Estuve haciéndole una visita a mi amigo Ángel en el hospital donde trabaja en la recuperación de un traspiés vital, una de esos golpes bajos del destino de los que cuesta zafarse. Reconozco que me acerqué ya asustado al centro sanitario y que una vez allí me iba encogiendo más y más al dirigirme por aquellos pasillos que irradian solemnidad y huelen a trascendencia hacia un objetivo lleno de interrogantes, al que tienes que aproximarte guiándote por carteles implacables que señalan la dirección de un destino que impresiona: “Daños cerebrales”.
Posiblemente sea una imperdonable herejía o cuando menos una falta de decoro decir abiertamente que lo encontré muy bien. Pero lo digo. La delicada situación que atraviesa y las enormes limitaciones que condicionan su actualidad no son suficientes para empañar la transparencia de su mirada cristalina ni para desdibujar un ápice su autenticidad. Sigue siendo muy Ángel éste que nos recibe ahora en la silla de ruedas, incluso es más Ángel si cabe, diría yo. Es verdad que solamente articula algunas palabras de difícil interpretación y que tiene una movilidad muy mermada, pero mantiene intacta su insaciable curiosidad, las ganas inacabables de aprender, sigue con la misma inquietud por empaparse con el entorno, continúa interpretando con acierto lo que sucede a su alrededor y reacciona con la misma celeridad que antes a los estímulos sonoros y visuales. Dentro de la seriedad habitual que le caracteriza desde siempre y con las dificultades incuestionables para hacerse entender, tiene golpes expresivos irónicos, derrocha simpatía y sonríe con la misma franqueza de toda la vida.
Las cuatro personas que estábamos con él nos despedíamos al finalizar el tiempo de visita. Sus primos, yo y finalmente su Anita le dimos un abrazo. Él, tras este último, le hizo un gesto con la mano izquierda a Ana para que se acercase y cuando se aproximó para escucharle le dio un beso. Pensamos inicialmente que era eso lo que quería pero, no conforme, volvió a repetir el mismo gesto y ella volvió a acercarse. Esta vez Ángel le plantó un besazo en los morros.
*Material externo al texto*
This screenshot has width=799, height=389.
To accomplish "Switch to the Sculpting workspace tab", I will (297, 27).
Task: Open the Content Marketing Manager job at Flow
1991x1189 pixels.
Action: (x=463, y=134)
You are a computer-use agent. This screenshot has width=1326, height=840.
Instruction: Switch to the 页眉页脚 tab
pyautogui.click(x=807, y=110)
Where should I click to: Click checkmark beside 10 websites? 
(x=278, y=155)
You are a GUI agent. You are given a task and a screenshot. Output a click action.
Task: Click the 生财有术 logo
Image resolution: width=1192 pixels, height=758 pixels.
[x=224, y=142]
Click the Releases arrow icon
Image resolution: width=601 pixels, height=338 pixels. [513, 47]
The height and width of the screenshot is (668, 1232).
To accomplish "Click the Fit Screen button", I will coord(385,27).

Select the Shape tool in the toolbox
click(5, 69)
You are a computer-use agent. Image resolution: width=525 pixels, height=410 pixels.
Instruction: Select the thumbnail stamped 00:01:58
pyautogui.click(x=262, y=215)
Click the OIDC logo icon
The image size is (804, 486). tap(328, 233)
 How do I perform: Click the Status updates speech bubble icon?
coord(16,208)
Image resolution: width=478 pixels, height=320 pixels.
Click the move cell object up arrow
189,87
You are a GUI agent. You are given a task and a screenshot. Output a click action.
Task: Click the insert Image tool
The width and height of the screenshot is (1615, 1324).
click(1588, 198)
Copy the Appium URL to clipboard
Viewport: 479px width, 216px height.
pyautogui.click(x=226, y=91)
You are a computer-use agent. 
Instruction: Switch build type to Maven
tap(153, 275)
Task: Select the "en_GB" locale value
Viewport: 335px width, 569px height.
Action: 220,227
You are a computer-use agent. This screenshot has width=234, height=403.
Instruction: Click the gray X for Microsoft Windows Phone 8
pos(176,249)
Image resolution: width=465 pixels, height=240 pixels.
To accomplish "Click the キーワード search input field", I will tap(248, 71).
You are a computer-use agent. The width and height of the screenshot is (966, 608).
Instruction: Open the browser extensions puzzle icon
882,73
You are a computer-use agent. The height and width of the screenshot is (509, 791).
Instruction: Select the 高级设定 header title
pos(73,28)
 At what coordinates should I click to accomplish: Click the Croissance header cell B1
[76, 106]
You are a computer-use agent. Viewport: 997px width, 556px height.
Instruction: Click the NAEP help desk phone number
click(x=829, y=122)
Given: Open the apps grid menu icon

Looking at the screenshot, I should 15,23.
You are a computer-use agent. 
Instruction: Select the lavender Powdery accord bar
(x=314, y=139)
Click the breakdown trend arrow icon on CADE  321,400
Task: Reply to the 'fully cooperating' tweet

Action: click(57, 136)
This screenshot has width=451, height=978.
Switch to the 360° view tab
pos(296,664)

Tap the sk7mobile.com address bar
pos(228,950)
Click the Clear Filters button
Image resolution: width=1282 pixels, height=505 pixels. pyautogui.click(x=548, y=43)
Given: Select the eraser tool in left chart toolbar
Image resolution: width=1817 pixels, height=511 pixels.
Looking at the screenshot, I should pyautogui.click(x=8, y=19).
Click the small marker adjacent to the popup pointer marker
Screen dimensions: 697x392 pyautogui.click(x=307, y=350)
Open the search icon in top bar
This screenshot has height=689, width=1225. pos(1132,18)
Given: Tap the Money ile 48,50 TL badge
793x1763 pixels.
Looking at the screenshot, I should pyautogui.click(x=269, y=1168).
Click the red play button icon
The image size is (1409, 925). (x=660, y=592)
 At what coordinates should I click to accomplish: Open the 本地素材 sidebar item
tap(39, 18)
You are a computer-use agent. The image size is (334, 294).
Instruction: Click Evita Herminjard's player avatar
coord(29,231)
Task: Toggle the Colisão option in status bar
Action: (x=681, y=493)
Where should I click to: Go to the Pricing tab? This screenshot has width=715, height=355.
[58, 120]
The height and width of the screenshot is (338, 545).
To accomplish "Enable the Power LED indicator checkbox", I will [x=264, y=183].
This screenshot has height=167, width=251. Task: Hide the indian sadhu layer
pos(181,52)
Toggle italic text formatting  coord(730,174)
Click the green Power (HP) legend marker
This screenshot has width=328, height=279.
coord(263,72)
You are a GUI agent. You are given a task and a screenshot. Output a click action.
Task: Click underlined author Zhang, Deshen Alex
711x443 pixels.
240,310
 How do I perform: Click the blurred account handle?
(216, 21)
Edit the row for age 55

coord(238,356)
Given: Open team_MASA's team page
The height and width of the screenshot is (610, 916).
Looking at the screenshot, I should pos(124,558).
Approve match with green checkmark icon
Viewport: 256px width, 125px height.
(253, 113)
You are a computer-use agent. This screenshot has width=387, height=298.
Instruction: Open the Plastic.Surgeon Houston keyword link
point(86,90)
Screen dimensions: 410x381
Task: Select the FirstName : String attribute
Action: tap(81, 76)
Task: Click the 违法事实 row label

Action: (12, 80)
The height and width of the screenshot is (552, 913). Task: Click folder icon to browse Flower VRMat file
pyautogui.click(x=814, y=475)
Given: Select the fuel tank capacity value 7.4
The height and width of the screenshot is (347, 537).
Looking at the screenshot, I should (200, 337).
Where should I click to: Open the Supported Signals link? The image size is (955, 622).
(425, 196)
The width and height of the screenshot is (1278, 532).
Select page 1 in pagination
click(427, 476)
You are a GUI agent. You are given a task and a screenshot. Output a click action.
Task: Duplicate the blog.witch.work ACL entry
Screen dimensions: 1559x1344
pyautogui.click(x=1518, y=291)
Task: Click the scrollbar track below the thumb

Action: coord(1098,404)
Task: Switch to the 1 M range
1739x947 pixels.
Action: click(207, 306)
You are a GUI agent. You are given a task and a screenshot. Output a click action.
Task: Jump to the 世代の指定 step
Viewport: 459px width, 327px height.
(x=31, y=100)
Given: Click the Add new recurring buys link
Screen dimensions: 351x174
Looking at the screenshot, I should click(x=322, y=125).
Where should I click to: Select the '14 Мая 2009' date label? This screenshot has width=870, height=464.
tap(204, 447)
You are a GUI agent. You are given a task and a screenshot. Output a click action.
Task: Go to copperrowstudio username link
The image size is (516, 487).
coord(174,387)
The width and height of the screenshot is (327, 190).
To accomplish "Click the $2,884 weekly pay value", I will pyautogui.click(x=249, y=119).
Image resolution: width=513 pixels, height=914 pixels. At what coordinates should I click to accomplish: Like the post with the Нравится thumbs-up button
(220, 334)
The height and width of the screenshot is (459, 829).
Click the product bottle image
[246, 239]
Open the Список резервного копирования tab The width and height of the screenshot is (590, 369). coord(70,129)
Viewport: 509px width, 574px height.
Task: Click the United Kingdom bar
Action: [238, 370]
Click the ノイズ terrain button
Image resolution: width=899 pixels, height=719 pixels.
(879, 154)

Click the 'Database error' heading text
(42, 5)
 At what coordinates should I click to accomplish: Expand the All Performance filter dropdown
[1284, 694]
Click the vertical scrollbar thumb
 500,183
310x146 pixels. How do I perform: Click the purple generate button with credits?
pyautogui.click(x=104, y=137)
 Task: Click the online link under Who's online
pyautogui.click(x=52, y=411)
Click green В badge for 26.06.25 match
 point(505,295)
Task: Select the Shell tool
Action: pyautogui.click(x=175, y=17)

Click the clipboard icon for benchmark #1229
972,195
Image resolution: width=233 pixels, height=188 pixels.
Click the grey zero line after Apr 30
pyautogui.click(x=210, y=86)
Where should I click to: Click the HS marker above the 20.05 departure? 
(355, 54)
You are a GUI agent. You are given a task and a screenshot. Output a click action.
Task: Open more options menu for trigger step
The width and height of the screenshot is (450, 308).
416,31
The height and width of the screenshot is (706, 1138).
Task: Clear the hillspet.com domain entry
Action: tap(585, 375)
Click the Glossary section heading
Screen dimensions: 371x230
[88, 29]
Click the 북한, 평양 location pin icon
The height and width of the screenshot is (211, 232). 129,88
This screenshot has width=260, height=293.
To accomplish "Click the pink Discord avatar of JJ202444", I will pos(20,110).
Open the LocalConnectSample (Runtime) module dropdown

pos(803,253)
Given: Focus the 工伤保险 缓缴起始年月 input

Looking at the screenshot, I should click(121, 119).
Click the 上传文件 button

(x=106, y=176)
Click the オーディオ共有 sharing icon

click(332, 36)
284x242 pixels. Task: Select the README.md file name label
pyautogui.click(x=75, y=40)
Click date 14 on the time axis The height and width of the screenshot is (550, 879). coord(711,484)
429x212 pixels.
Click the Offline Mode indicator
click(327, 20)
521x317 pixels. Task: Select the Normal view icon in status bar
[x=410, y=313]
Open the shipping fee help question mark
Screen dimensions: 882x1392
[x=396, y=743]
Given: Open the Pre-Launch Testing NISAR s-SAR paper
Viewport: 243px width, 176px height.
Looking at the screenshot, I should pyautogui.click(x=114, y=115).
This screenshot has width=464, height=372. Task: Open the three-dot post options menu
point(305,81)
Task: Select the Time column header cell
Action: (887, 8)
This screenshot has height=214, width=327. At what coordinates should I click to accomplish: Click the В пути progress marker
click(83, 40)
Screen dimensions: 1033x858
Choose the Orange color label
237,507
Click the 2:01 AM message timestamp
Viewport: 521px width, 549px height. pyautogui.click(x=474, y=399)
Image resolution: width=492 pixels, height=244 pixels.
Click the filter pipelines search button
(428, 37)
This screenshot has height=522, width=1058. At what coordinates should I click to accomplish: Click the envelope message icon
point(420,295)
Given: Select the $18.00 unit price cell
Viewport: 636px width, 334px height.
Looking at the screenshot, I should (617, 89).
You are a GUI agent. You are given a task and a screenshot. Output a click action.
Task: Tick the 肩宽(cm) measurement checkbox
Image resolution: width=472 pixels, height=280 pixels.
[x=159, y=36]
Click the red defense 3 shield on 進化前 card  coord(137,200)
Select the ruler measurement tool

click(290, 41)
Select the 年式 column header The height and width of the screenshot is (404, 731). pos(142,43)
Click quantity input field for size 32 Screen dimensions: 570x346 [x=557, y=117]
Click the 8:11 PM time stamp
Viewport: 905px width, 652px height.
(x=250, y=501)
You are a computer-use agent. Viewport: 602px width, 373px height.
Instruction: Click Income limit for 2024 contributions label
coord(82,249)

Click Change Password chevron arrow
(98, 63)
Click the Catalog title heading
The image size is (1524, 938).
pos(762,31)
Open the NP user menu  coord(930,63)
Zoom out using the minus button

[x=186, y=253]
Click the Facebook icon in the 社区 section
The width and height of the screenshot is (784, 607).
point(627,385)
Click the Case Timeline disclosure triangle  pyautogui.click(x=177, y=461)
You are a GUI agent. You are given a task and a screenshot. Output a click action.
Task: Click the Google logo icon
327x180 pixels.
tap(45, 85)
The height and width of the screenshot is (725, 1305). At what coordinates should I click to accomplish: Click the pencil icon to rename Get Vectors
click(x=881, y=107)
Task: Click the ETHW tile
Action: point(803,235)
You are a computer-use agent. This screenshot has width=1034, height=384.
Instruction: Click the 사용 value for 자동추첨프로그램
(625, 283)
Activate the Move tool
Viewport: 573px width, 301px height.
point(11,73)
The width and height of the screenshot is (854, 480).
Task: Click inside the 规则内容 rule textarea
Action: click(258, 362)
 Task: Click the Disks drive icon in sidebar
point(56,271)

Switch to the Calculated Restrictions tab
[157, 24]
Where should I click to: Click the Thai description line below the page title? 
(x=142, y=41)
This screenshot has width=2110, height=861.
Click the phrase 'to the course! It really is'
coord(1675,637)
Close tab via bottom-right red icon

Tras el lance, pletórico, miró a las enfermeras primero y después a nosotros, levantó al aire su mano izquierda uniendo el pulgar y el dedo índice en un inequívoca señal de satisfacción por el resultado conseguido y nos dedicó una sonrisa amplia, mirando orgulloso y con cierta chulería torera a los que alrededor de su silla esperábamos expectantes el desenlace de la secuencia.